Muscle Grafts with Doxorubicin Pretreatment Produce "Empty Tubes" in the Basal Laminae, Promote Contentious Maturation of the Regenerated Axons, and Bridge 20-mm Sciatic Nerve Defects in Rats.

Abstract

We newly developed a muscle graft that employs a doxorubicin pretreatment technique. The aims of this study were to reveal the biological and morphological features of the muscle tissue in the second week (Study I), to reveal the regeneration outcomes of functional and kinematic assessments of longer-term follow-up (16 weeks, Study II), and to make assessments of the muscle graft with doxorubicin pretreatment in the critical-sized nerve defect model (20 mm, Study III). A total of 26 adult rats were used in this study. Doxorubicin treatment was accomplished by immersion in a doxorubicin solution for 10 minutes followed by a rinsing procedure. The rats were divided into three groups: the muscle graft with and without doxorubicin pretreatment (M-graft-w-Dox and M-graft-w/o-Dox) groups and the autologous nerve graft (N-graft) group. Assays of apoptosis, immunofluorescent histochemistry including CD68 (macrophage marker), scanning electron microscopy (SEM), morphometrical studies of the regenerated axons, nerve conduction studies, and kinematic studies were performed. The M-graft-w-Dox group contained significantly larger numbers of apoptotic cells and CD68-positive cells. SEM revealed the existence of the basal lamina, so called "empty tubes," in the M-graft-w-Dox group.
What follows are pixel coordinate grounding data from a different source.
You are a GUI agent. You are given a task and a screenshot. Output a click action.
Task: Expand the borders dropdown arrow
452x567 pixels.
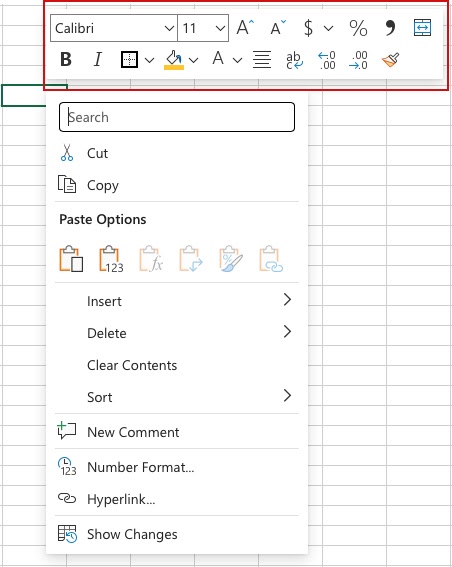[149, 60]
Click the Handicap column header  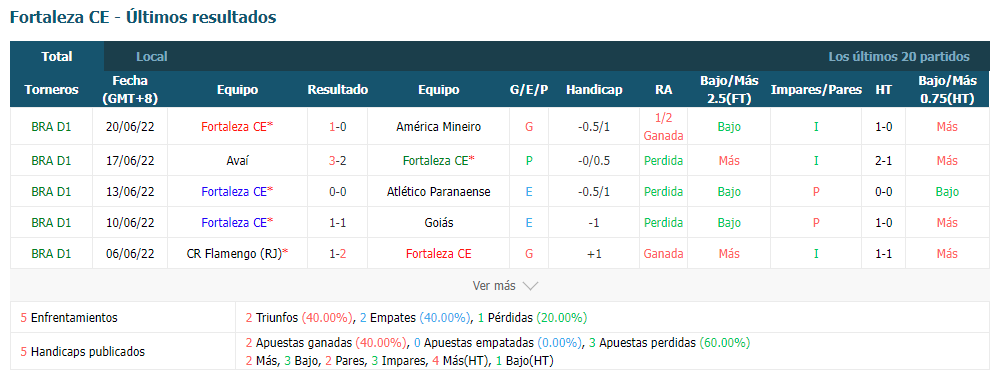coord(594,89)
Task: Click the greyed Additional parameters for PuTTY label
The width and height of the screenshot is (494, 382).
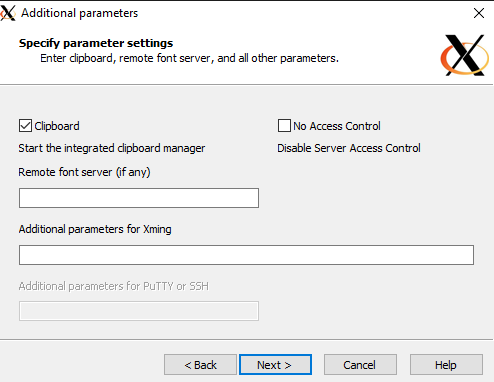Action: 114,286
Study II showed contentious maturation of the regenerated axons, especially in the compound muscle action potentials. Study III showed that even at 20 mm, the M-graft-w-Dox group promoted axonal regeneration and functional regeneration. The M-graft-w-Dox group showed superior regeneration results, and this easy and short-term procedure can expand the muscle graft clinical indication for the treatment of peripheral nerve defects.